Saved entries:

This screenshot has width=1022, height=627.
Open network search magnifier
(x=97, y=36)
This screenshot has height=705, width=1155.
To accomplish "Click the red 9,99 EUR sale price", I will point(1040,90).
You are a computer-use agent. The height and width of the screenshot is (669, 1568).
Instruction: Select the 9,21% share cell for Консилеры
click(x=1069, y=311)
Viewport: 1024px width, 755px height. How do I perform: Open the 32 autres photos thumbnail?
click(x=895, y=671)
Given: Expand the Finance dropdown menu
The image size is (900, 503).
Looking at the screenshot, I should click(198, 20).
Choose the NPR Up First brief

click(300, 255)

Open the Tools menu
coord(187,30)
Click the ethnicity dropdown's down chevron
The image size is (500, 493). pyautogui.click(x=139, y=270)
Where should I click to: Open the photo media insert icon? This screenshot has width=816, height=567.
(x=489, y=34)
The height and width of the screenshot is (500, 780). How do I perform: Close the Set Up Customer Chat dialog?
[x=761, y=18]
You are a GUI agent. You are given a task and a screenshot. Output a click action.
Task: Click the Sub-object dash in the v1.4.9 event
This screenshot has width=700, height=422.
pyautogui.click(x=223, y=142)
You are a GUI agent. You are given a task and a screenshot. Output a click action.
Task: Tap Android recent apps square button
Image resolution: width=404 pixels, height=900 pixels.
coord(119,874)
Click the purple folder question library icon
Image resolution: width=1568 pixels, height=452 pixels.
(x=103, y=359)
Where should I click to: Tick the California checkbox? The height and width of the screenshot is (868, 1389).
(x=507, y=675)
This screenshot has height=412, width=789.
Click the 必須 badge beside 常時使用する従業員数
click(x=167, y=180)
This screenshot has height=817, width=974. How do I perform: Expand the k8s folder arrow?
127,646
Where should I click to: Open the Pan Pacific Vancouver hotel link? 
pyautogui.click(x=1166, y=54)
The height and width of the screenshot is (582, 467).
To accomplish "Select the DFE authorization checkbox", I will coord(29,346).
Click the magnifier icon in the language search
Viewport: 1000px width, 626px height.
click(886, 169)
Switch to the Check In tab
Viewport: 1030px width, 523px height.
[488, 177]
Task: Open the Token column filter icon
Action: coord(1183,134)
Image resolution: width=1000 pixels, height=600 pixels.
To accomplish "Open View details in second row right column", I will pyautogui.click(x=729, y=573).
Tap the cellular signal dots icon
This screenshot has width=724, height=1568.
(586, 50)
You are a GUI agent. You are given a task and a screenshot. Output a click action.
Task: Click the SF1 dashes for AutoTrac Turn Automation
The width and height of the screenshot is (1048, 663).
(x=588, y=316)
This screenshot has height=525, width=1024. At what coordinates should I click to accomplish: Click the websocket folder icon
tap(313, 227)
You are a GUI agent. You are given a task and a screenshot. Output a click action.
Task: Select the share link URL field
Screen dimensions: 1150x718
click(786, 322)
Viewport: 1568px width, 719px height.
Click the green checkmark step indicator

WHAT NEEDS TO BE DONE: Write all the data out again, exactly.

EXPECTED OUTPUT:
This screenshot has width=1022, height=627.
Open network search magnifier
(x=97, y=36)
This screenshot has height=705, width=1155.
To accomplish "Click the red 9,99 EUR sale price", I will point(1040,90).
You are a computer-use agent. The height and width of the screenshot is (669, 1568).
Instruction: Select the 9,21% share cell for Консилеры
click(x=1069, y=311)
Viewport: 1024px width, 755px height. How do I perform: Open the 32 autres photos thumbnail?
click(x=895, y=671)
Given: Expand the Finance dropdown menu
The image size is (900, 503).
Looking at the screenshot, I should click(198, 20).
Choose the NPR Up First brief

click(300, 255)

Open the Tools menu
coord(187,30)
Click the ethnicity dropdown's down chevron
The image size is (500, 493). pyautogui.click(x=139, y=270)
Where should I click to: Open the photo media insert icon? This screenshot has width=816, height=567.
(x=489, y=34)
The height and width of the screenshot is (500, 780). How do I perform: Close the Set Up Customer Chat dialog?
[x=761, y=18]
You are a GUI agent. You are given a task and a screenshot. Output a click action.
Task: Click the Sub-object dash in the v1.4.9 event
This screenshot has width=700, height=422.
pyautogui.click(x=223, y=142)
You are a GUI agent. You are given a task and a screenshot. Output a click action.
Task: Tap Android recent apps square button
Image resolution: width=404 pixels, height=900 pixels.
coord(119,874)
Click the purple folder question library icon
Image resolution: width=1568 pixels, height=452 pixels.
(x=103, y=359)
Where should I click to: Tick the California checkbox? The height and width of the screenshot is (868, 1389).
(x=507, y=675)
This screenshot has height=412, width=789.
Click the 必須 badge beside 常時使用する従業員数
click(x=167, y=180)
This screenshot has height=817, width=974. How do I perform: Expand the k8s folder arrow?
127,646
Where should I click to: Open the Pan Pacific Vancouver hotel link? 
pyautogui.click(x=1166, y=54)
The height and width of the screenshot is (582, 467).
To accomplish "Select the DFE authorization checkbox", I will coord(29,346).
Click the magnifier icon in the language search
Viewport: 1000px width, 626px height.
click(886, 169)
Switch to the Check In tab
Viewport: 1030px width, 523px height.
[488, 177]
Task: Open the Token column filter icon
Action: coord(1183,134)
Image resolution: width=1000 pixels, height=600 pixels.
To accomplish "Open View details in second row right column", I will pyautogui.click(x=729, y=573).
Tap the cellular signal dots icon
This screenshot has width=724, height=1568.
(586, 50)
You are a GUI agent. You are given a task and a screenshot. Output a click action.
Task: Click the SF1 dashes for AutoTrac Turn Automation
The width and height of the screenshot is (1048, 663).
(x=588, y=316)
This screenshot has height=525, width=1024. At what coordinates should I click to accomplish: Click the websocket folder icon
tap(313, 227)
You are a GUI agent. You are given a task and a screenshot. Output a click action.
Task: Select the share link URL field
Screen dimensions: 1150x718
click(786, 322)
Viewport: 1568px width, 719px height.
Click the green checkmark step indicator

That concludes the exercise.